Short problem 1 » In the Hacker News thread, why does flakiness single out "A relational model of data for large shared data banks" as worth a look?
Short problem 2 » Please reproduce the part of the Hacker News thread that opens with the words containing "ACM Digital Library Archive is Open Access with 50 Years" and closes with "w3m dump (dl.acm.org)".

Article »
# # # # #
[HN Gopher] ACM Digital Library Archive is Open Access with 50 Y...
       ___________________________________________________________________
        
       ACM Digital Library Archive is Open Access with 50 Years of
       Published Records
        
       Author : yarapavan
       Score  : 349 points
       Date   : 2022-05-20 13:58 UTC (9 hours ago)
        
 (HTM) web link (dl.acm.org)
 (TXT) w3m dump (dl.acm.org)
        
       | khaledh wrote:
       | Original announcement thread:
       | https://news.ycombinator.com/item?id=30944881
        
       | flakiness wrote:
       | So some people already posted now-accessible papers that worth a
       | look. Here is my random pick: "A relational model of data for
       | large shared data banks" [1]
       | 
       | It's a defining paper for RDB data model. I think it's not a
       | exaggeration to say all the RDB history starts here. (The history
       | itself is covered not by acm but by ieee [2]).
       | 
       | [1] https://dl.acm.org/doi/10.1145/362384.362685
       | 
       | [2]
       | https://scholar.google.com/scholar?cluster=16074372884446179...
# # # # #
Raw data »
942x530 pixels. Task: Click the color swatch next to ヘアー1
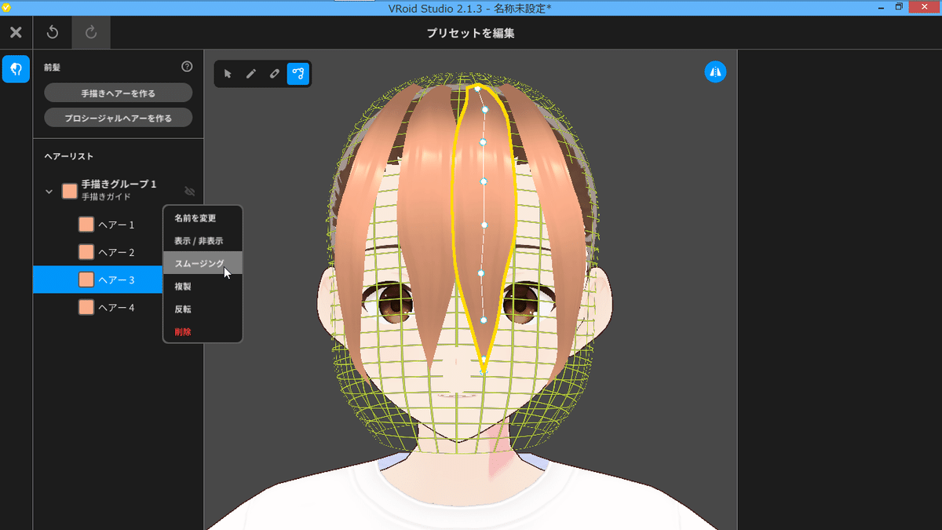click(x=86, y=224)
# # # # #
Expected output 1 » flakiness calls it a defining paper for the RDB data model and believes it is no exaggeration to say that all RDB history starts with it.

Expected output 2 »
ACM Digital Library Archive is Open Access with 50 Years of
       Published Records
        
       Author : yarapavan
       Score  : 349 points
       Date   : 2022-05-20 13:58 UTC (9 hours ago)
        
 (HTM) web link (dl.acm.org)
 (TXT) w3m dump (dl.acm.org)